**Task details**
Nothing is needed except the lines below that run from the one with "Task: Click the 15-avr.-2003 track marker" through the one with "The height and width of the screenshot is (735, 1029).", repeated exactly.

**Stored data**

--- START ---

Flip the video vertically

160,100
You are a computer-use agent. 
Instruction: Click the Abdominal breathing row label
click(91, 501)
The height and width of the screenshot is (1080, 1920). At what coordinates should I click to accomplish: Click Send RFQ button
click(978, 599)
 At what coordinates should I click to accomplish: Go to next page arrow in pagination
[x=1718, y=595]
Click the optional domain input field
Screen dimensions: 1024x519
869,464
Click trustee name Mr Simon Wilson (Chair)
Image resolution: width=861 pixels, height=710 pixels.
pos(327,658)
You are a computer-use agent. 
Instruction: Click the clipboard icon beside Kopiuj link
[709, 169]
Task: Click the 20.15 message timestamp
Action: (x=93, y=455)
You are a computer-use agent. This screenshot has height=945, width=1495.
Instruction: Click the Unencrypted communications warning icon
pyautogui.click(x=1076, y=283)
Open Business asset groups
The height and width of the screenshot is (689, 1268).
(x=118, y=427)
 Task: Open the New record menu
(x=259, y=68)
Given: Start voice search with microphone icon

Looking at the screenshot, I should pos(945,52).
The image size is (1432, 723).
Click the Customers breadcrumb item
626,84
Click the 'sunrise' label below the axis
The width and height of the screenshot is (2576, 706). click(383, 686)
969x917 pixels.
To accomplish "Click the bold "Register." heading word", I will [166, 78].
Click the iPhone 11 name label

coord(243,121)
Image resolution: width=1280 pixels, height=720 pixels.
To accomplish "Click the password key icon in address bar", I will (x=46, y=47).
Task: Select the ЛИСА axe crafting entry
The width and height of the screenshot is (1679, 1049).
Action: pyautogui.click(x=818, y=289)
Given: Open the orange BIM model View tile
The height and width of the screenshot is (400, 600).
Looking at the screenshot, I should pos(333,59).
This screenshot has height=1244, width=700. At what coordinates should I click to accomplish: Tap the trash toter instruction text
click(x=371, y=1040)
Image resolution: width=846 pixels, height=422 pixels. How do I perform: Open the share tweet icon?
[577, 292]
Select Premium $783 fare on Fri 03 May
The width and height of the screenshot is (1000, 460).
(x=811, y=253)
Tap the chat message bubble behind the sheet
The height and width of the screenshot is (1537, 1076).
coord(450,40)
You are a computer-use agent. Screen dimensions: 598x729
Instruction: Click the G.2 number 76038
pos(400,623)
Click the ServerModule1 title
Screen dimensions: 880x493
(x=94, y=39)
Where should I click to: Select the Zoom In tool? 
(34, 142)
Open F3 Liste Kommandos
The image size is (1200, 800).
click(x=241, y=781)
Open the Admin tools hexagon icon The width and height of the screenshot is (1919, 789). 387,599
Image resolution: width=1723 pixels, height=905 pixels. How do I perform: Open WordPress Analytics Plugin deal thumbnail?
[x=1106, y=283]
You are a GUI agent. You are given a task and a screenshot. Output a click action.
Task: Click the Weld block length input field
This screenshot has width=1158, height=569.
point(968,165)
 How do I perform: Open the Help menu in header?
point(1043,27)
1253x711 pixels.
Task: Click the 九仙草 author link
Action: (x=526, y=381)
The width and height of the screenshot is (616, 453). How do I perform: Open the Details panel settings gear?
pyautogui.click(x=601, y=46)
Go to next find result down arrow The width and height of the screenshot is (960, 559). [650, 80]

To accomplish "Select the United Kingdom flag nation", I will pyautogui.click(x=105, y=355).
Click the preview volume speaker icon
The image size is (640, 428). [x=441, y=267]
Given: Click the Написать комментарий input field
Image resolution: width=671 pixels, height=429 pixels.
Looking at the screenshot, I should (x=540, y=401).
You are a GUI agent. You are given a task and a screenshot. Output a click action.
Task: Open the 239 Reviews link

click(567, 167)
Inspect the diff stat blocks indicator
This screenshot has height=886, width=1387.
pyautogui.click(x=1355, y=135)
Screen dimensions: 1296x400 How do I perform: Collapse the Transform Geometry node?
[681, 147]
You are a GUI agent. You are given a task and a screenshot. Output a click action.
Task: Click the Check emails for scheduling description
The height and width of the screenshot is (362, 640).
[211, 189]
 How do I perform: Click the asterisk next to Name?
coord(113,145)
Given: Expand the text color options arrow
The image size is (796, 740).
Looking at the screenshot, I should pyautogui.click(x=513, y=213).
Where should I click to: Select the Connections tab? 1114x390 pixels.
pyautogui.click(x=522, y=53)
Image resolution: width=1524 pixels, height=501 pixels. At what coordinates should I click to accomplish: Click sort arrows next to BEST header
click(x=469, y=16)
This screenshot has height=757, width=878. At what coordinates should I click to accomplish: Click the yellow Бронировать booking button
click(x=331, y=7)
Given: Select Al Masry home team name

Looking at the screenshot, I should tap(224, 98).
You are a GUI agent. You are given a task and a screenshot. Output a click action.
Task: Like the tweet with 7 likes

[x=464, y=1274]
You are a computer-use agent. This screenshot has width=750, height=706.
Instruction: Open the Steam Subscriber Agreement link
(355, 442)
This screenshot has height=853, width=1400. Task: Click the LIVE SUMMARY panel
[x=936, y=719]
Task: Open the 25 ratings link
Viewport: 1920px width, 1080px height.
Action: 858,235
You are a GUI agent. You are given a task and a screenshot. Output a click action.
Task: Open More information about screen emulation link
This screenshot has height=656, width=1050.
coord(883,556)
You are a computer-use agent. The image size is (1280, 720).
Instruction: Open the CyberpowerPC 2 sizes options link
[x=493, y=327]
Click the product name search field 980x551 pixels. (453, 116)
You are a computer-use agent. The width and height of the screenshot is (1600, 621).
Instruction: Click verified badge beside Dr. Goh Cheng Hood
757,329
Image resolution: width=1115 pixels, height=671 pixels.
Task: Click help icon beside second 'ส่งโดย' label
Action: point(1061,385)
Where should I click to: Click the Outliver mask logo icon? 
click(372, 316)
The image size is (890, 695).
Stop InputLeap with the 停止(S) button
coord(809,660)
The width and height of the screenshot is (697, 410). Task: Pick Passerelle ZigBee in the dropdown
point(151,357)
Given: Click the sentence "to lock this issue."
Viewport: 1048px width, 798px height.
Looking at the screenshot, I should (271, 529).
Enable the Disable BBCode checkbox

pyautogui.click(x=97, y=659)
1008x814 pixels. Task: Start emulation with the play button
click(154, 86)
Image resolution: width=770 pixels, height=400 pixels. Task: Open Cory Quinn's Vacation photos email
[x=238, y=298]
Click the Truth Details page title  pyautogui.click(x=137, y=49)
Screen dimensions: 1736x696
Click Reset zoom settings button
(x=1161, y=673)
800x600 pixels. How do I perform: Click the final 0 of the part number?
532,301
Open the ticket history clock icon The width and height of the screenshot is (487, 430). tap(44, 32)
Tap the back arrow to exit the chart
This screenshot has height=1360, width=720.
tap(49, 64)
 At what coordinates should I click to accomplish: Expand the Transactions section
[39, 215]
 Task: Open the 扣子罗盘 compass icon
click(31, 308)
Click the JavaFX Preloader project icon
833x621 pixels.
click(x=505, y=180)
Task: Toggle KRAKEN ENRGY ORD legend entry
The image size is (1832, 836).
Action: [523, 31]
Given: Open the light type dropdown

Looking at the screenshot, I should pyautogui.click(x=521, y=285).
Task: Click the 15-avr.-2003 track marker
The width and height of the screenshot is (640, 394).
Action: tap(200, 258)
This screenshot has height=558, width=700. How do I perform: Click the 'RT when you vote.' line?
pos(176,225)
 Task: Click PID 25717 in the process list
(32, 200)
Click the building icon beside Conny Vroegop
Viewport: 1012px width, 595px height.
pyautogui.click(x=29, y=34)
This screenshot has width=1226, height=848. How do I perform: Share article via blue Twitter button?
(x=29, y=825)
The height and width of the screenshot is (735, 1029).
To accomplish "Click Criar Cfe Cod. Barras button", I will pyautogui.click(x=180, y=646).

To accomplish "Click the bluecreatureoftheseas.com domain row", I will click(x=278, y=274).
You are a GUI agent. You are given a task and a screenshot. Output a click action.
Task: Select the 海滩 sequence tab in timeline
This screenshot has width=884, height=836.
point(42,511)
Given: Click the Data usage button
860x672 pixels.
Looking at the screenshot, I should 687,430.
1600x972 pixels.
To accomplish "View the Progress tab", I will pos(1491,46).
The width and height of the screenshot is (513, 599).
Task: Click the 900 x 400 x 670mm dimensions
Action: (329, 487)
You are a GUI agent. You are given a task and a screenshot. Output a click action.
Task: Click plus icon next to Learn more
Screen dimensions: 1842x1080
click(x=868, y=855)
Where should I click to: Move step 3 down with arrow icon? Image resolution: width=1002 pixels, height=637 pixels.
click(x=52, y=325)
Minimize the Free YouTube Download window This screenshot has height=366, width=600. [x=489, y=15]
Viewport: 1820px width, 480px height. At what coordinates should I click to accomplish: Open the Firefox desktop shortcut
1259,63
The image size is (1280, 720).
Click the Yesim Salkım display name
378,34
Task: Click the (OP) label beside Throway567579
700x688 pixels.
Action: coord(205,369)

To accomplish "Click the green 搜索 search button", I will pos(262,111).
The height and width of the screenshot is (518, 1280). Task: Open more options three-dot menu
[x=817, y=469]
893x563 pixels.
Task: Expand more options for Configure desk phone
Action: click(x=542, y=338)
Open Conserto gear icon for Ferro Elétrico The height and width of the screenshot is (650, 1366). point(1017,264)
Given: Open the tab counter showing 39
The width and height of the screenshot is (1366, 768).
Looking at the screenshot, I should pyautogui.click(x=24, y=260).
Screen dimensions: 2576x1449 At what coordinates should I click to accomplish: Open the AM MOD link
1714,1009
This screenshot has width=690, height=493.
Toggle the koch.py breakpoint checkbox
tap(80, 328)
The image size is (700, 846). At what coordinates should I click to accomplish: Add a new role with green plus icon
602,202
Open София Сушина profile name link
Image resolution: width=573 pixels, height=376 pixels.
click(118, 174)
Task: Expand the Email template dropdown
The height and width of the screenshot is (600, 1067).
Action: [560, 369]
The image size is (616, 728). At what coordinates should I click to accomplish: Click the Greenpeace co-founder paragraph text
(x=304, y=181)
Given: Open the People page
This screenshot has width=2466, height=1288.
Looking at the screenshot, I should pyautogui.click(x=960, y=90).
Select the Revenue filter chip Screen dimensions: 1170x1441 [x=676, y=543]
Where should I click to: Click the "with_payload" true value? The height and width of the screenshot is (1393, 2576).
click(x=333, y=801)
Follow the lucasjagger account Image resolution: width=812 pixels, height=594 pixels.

--- END ---

**Output for this exercise**
Task: Click the 15-avr.-2003 track marker
The width and height of the screenshot is (640, 394).
Action: tap(200, 258)
This screenshot has height=558, width=700. How do I perform: Click the 'RT when you vote.' line?
pos(176,225)
 Task: Click PID 25717 in the process list
(32, 200)
Click the building icon beside Conny Vroegop
Viewport: 1012px width, 595px height.
pyautogui.click(x=29, y=34)
This screenshot has width=1226, height=848. How do I perform: Share article via blue Twitter button?
(x=29, y=825)
The height and width of the screenshot is (735, 1029).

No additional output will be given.